Operational excellence - Best Practices for Deploying Microsoft SQL Server on Amazon EC2

Operational excellence

Most of the discussions explored in this whitepaper pertain to the best practices available for deploying Microsoft SQL Server in AWS. However, another crucial dimension is operating and maintaining these workloads post-deployment.

As a general principle, the best practice is to assume that failures and incidents happen all the time. It’s important to be prepared and equipped to respond to these incidents. This objective is composed of three subobjectives:

  • Observe and detect anomaly

  • Detect the root cause

  • Act to resolve the problem

AWS provides tools and services for each of these purposes.

Observability and root cause analysis

Amazon CloudWatch is a service that enables real-time monitoring of AWS resources and other applications. You can use CloudWatch to collect and track metrics, which are variables you can measure for your resources and applications.

Amazon CloudWatch Application Insights for .NET and SQL Server is a feature of Amazon CloudWatch that is designed to enable operational excellence for Microsoft SQL Server and .NET applications. Once enabled, it identifies and sets up key metrics and logs across your application resources and technology stack. It continuously monitors the metrics and logs to detect anomalies and errors, while using artificial intelligence and machine learning (AI/ML) to correlate detected errors and anomalies.

When errors and anomalies are detected, Application Insights generates CloudWatch Events. To aid with troubleshooting, it creates automated dashboards for the detected problems, which include correlated metric anomalies and log errors, along with additional insights to point you to the potential root cause.

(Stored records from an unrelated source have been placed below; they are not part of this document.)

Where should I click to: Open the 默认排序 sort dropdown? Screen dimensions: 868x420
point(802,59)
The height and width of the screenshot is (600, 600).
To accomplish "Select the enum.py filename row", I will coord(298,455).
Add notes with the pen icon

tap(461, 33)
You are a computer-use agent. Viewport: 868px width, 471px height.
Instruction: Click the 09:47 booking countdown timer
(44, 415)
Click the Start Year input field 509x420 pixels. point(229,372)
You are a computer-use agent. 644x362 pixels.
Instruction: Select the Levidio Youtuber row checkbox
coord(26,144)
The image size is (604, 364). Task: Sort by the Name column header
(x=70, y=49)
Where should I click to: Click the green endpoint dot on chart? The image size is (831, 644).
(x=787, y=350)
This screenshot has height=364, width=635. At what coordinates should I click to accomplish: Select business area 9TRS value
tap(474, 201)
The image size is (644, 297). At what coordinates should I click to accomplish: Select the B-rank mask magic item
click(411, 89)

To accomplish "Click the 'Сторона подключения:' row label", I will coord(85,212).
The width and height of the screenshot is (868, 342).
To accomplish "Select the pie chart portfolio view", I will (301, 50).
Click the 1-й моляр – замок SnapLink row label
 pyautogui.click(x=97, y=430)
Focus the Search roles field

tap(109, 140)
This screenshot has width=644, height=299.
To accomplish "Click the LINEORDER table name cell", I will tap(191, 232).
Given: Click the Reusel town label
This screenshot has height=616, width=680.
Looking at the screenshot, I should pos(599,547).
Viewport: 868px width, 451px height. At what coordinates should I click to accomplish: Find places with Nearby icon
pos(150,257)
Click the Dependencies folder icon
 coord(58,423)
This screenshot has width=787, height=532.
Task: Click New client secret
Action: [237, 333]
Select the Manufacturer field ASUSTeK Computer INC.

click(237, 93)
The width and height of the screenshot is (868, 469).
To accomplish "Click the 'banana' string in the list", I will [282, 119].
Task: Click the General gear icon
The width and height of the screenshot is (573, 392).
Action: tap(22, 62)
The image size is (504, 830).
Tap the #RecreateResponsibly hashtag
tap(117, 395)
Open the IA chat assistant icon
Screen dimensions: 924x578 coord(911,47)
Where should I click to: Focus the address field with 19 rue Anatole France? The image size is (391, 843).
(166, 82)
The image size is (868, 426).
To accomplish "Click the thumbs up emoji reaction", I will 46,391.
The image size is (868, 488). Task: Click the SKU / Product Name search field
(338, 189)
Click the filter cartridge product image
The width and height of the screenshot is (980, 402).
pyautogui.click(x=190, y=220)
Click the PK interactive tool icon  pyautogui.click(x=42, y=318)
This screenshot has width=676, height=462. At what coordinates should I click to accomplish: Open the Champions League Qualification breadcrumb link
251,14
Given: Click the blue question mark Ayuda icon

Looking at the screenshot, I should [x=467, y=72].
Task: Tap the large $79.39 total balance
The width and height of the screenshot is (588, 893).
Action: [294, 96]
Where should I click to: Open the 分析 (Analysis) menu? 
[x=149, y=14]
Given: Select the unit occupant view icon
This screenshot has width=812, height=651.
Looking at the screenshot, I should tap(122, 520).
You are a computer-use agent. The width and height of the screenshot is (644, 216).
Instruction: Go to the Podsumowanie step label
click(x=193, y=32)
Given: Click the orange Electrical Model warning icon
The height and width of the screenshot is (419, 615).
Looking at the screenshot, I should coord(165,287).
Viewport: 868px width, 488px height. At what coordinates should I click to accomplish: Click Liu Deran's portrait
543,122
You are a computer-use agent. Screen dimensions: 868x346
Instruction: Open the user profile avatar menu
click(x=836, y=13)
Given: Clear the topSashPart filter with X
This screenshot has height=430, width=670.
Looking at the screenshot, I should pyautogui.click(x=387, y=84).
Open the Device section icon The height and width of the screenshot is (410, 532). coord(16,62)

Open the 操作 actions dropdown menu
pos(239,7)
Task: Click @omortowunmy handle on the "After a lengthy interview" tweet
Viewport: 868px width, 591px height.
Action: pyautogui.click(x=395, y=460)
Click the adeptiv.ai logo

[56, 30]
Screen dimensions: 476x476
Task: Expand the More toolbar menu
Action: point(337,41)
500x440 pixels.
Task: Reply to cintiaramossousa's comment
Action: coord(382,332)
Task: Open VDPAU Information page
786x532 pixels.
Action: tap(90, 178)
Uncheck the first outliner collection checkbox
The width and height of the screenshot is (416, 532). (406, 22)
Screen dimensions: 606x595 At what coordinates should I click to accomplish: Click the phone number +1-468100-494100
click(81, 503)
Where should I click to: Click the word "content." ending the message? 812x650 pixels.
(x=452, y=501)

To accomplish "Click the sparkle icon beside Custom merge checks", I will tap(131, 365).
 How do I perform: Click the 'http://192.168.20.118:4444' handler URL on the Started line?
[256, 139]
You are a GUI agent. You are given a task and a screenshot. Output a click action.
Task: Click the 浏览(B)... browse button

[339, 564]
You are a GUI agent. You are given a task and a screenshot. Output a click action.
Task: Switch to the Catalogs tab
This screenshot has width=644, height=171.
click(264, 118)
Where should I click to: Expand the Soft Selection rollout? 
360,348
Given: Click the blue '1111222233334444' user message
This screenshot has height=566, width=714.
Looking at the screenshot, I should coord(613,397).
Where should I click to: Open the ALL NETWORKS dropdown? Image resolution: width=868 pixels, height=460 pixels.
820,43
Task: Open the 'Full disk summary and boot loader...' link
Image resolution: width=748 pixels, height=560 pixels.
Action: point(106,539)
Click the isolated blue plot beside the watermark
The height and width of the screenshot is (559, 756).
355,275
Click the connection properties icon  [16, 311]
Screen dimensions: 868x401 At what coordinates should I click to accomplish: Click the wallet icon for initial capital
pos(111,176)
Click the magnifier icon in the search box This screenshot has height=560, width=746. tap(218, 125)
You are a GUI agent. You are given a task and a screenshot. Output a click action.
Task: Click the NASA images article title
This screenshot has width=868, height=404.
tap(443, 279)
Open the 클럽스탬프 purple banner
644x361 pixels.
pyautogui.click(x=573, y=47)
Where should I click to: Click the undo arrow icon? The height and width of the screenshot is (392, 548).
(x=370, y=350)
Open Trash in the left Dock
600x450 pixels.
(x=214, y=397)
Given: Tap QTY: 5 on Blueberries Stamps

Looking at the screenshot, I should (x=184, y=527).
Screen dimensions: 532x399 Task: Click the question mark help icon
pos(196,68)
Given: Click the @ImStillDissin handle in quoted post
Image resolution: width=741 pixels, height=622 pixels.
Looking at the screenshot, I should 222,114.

Using AWS Launch Wizard, you can choose to enable Amazon CloudWatch for Application Insights with a single click. The AWS Launch Wizard handles all the configuration necessary to make your MSSQL instance observable through Amazon CloudWatch Application Insights.

Reducing mean time to resolution (MTTR)

The automated dashboards generated by Amazon CloudWatch Application Insights help you to take swift remedial actions to keep your applications healthy and to prevent impact to the end users of your application. It also creates OpsItems so you can resolve problems using AWS Systems Manager OpsCenter.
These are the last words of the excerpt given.